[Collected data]
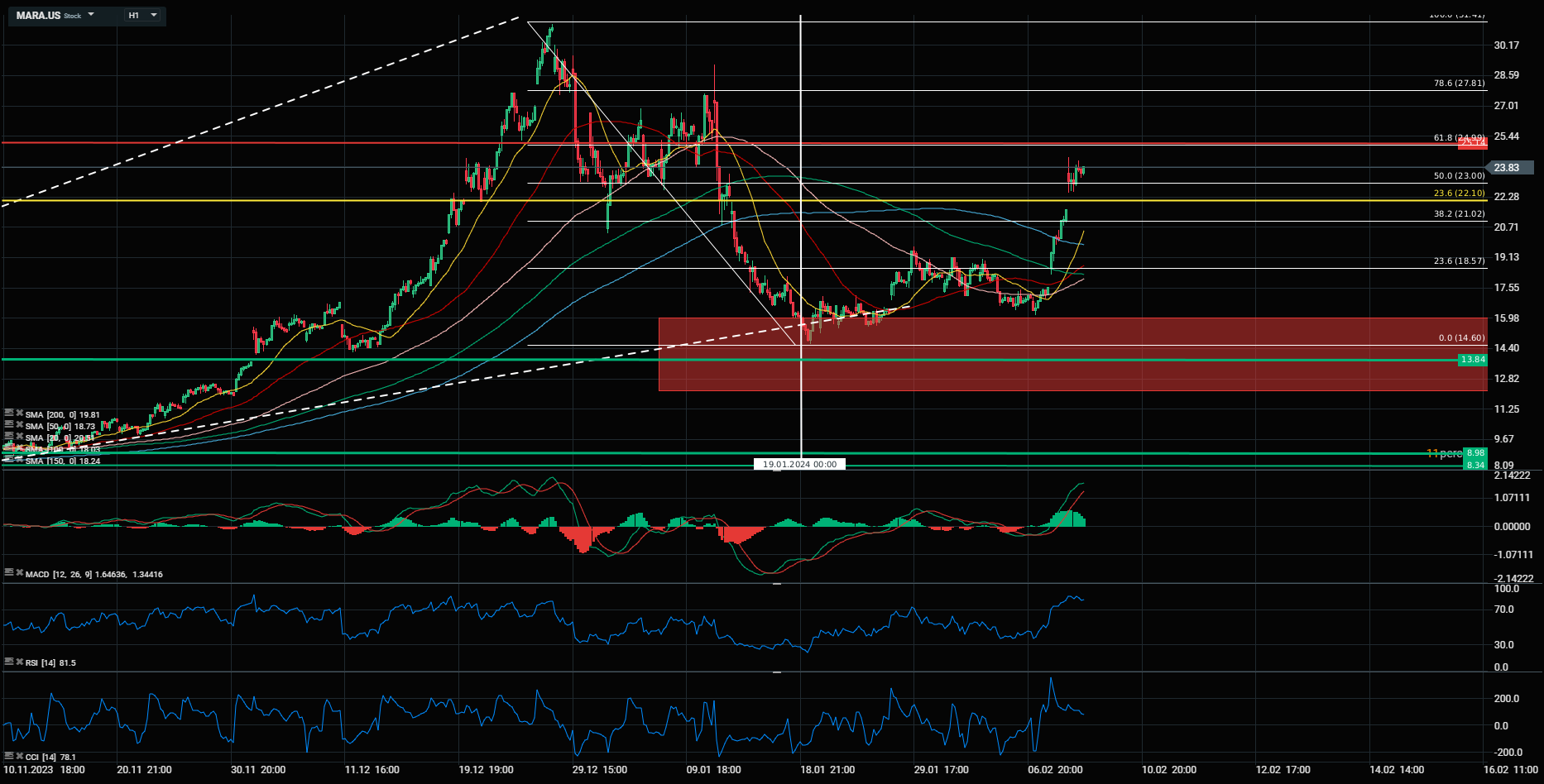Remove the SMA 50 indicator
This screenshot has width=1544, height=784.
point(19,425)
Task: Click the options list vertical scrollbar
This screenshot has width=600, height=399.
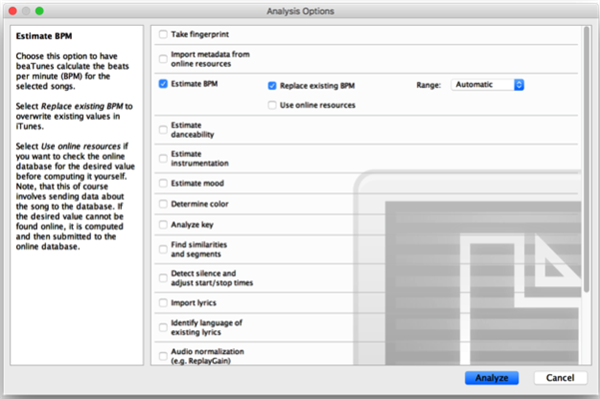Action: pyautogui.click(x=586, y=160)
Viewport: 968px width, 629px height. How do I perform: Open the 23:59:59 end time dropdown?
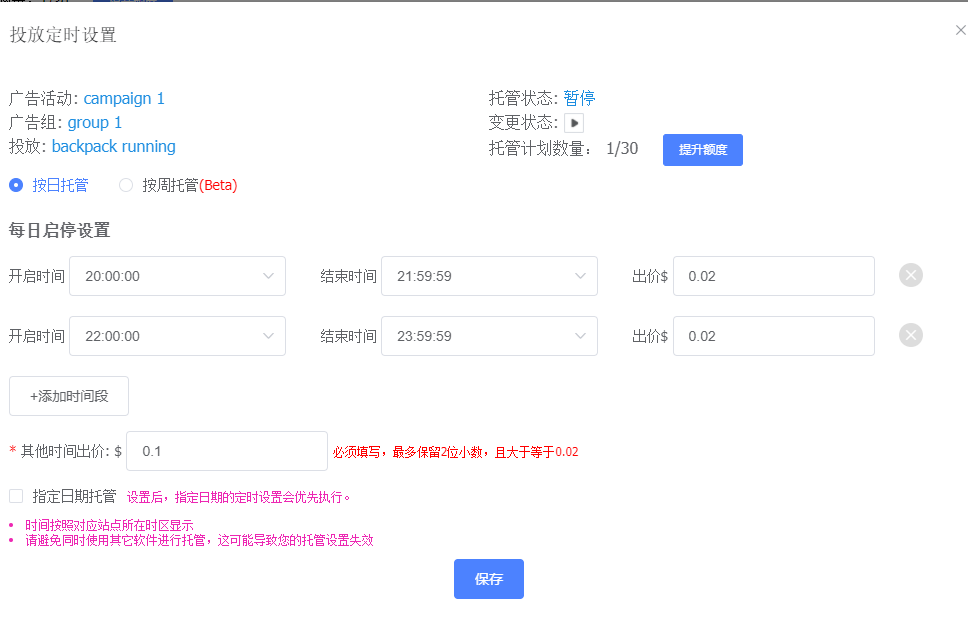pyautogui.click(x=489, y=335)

**Activity**: The line that contains "Viewport: 968px width, 629px" opens the part to copy, and the last line of the records closes it; set down those lines exactly, pictures excluded.

**Your solution**:
Viewport: 968px width, 629px height. How do I perform: Open the 23:59:59 end time dropdown?
pyautogui.click(x=489, y=335)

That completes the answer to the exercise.